Have to check out that “Compilation” guy I never heard of before 😉 But seriously ineresting chart. If I recall right you have often several recordings of the same classical work? I guess that explains the huge number of some classical composers (besides that Bach like Mozart wrote insanely many).
Yes, multiple recordings are one reason (like several Beethoven symphony sets, several sets of the complete piano ponatas, etc.) but it’s not only that, as I said, I did this on the fly, and the easiest way to quickly make a pie chart (for an FSM thread) was by disc space (where every “album artist” has its own folder) rather than export numbers from iTunes. So I just used the disc-space data I had, put it in Excel, and voila. That means, however, that definitely some classical composers are “overrepresented” because I have more “high-res” recordings (like 24bit/96kHz etc.) of their work (digital downloads from Qobuz, Hyperion, Berlin Philharmonic, etc.) in my collection, whereas most film scores come from ripped CDs, which are all 16bit/44.1kHz (no MP3 or otherwise lossy rips).
There are a number of ways to get a “pie chart”, but most would be “skewed” in some way.
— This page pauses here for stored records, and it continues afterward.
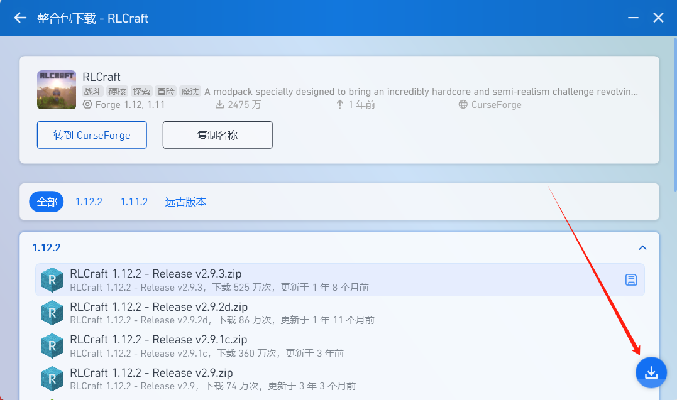
Task: Open the 远古版本 tab
Action: (x=185, y=202)
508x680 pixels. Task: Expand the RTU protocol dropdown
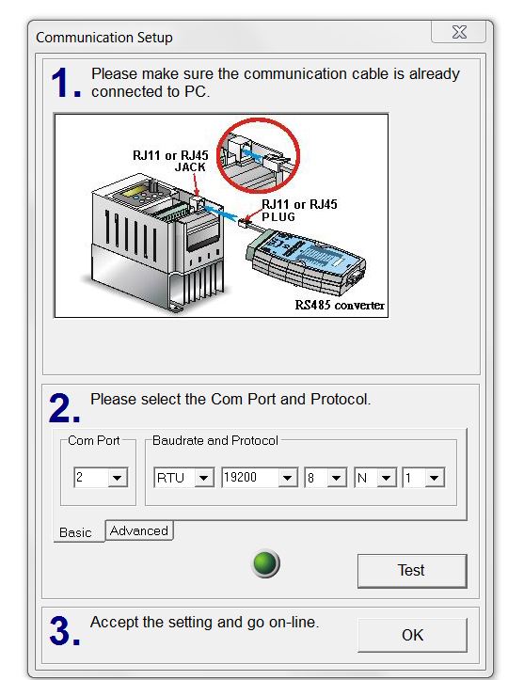point(203,478)
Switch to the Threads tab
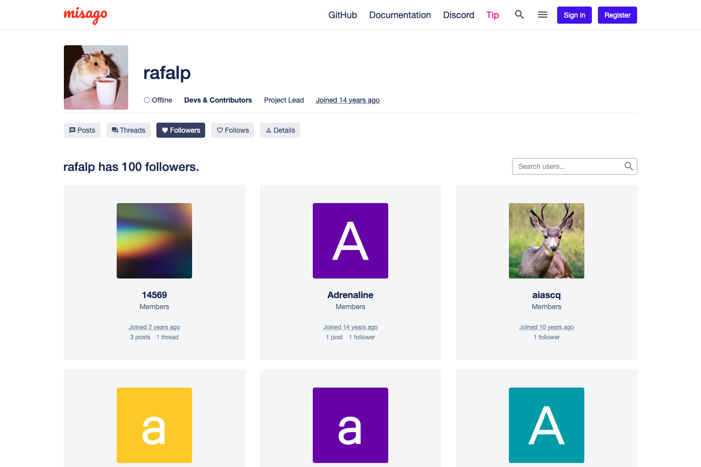The width and height of the screenshot is (701, 467). tap(128, 130)
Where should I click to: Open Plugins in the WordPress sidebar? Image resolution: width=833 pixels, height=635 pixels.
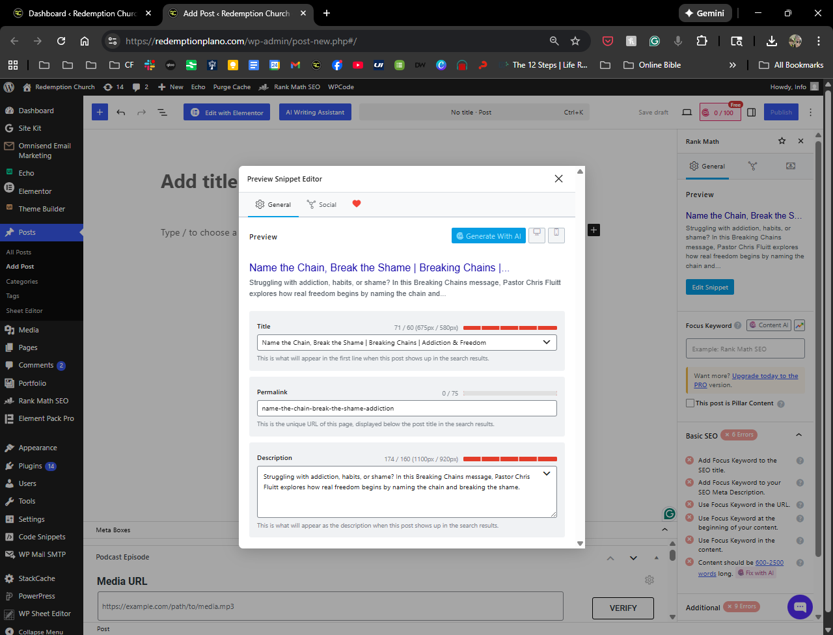click(31, 466)
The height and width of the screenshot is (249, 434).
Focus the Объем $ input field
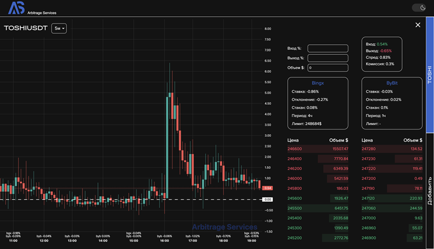pyautogui.click(x=328, y=68)

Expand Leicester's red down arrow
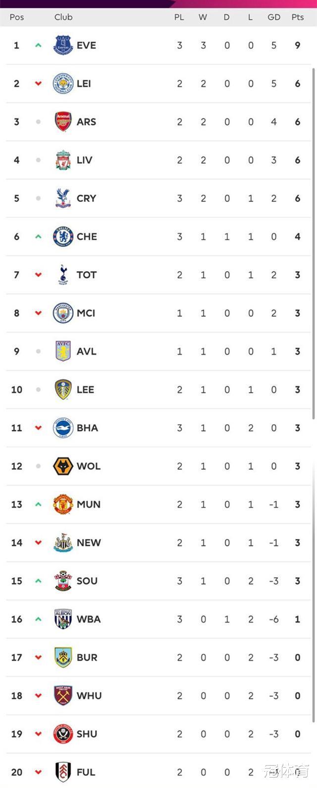[38, 84]
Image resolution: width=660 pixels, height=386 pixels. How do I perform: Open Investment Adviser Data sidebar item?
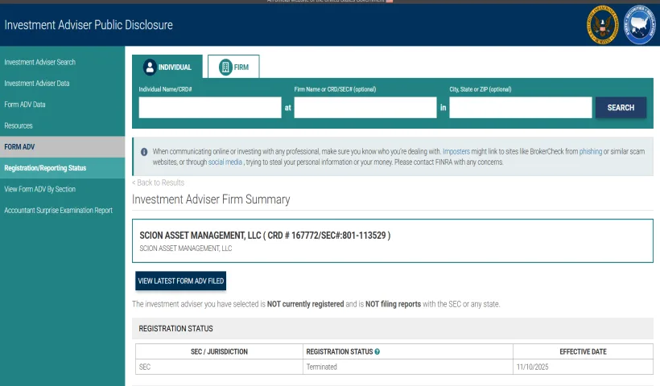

If I were to go by “album count”, for example, many classical composers would be totally “underrepresented” (as, for example, an album as the Shostakovich Andris Nelson Cycle, which contains all Symphonies, all concertos etc. counts as “1” album in my collection, yet it’s 20 hours of music). Track count could also be misleading, since composers like Mahler write symphonies with “tracks” of the length of an entire Varèse Sarabande film score album.
Perhaps the most “accurate” way for such a pie chart would be to export the actual “length of music” each composer has in the collection (that “compilation guy” obviously contains some more music from various film composers, as stuff like the 6 AMAZING STORIES CDs are under “compilation”), but I couldn’t do that on the fly, and disc space was the fastest I could do when somebody started “pie charting” his collection on FSM. Maybe one day when I feel like it; I found it quite fun to get a visual representation of the proportional values of artists in my music collection.